The fight starts with Ghost Raptor spinning up the bar spinner and Shatter taking an axe swing right into Ghost Raptors weapon after waiting for the weapon to get up to speed. This seems to be the end of the bar spinner as Ghost Raptor doesn’t spin the weapon again but instead concentrates on using its lifter to try and turn Shatter over. Shatter on the other hand continues to loose all of its stickers plus the 3D printed top covers. Again this is only cosmetic parts falling off Shatter but again Chris announces that Shatters ablative armour is being damaged.
After Ghost Raptor pins Shatter against a wall but is unable to flip Shatter over Shatter is able to turn and land a couple of hits on Ghost Raptor. At this point it seems that Shatter has lost one of its wheels as it seems to only be able to move diagonally. But it doesn’t matter as Ghost Raptor overheats and begins to burn it’s drive motors. After both robots are stuck against the screws Shatter wriggles free off-camera (hmmmm. And where did all the smoke go? I think the fight was paused here and Shatter dragged off the screws) Ghost Raptor is counted out. Winner: Shatter.
So, despite Shatter not being hit by Ghost Raptors bar spinner it was stated that Shatter took damage due to the cosmetics falling off. Maybe Adam should stop using the term ablative armour to describe the polyethylene armour. Ghost Raptor on the other hand looked to be right on the edge design wise with all the lightening holes drilled all over the chassis and lack of armour showing that Chuck was battling with the weight limit when building Ghost Raptor. Also Ghost Raptor loosing both drive motors spectacularly during a pretty standard shoving match make me think that the electrical design is pushing the limits of what the components are capable of a little too hard. So in conclusion I think Shatter has some minor teething issues while Ghost Raptor may need a major rebuild.
Fusion is the anticipated dual weapon robot built by Reese Ewert of team Whyachi. Fusion has both a horizontal spinner on one end of the robot and a vertical spinner on the other making it look like a robot designed by a 5 year old. It is well built and very compact with the Whyachi robots being known for being quite pricey with no expense spared in either materials, components or manufacturing techniques.
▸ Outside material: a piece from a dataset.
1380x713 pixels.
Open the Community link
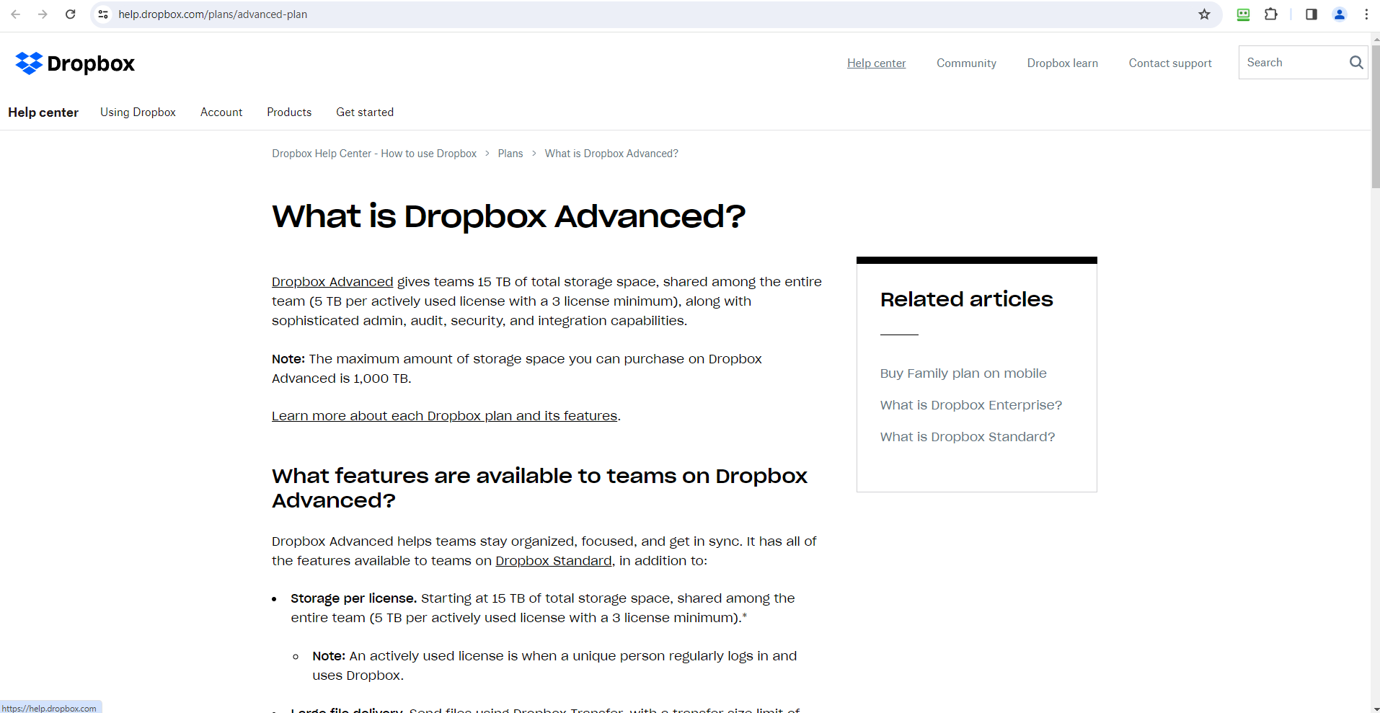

Mad Catter is more of a classic 4wd vertical spinner design but does have a self-righter that doubles as a lifter. This shows a lot of thought has gone into the design as weight has not been wasted on a single purpose self-righter. While Mad Catters creator Martin Mason brings a lot of energy to his on-screen antics Mad Catters driving is more subdued. This might be more to difficulty Mad Catter seems to have turning.
The fight starts with a classic box rush from Mad Catter. However a box rush on Fusion is only going to hinder the front facing weapon unless it can be pushed back into the wall. In this case the vertical weapon was hindered but the horizontal spinner was allowed to get up to speed. Despite the vertical weapon on Fusion being stopped Reese still insisted on driving Fusion forward into Mad Catter rather than turning around. Since Mad Catter was sluggishly turning to face Fusion it would have been the perfect time to use the horizontal weapon. The seconds after the box rush shows the lack of awareness from both drivers. Fusion should have turned to use the faster spinning weapon and Mad Catter should have driven forward to put more distance between itself and Fusion before attempting the sluggish turn to face it’s opponent.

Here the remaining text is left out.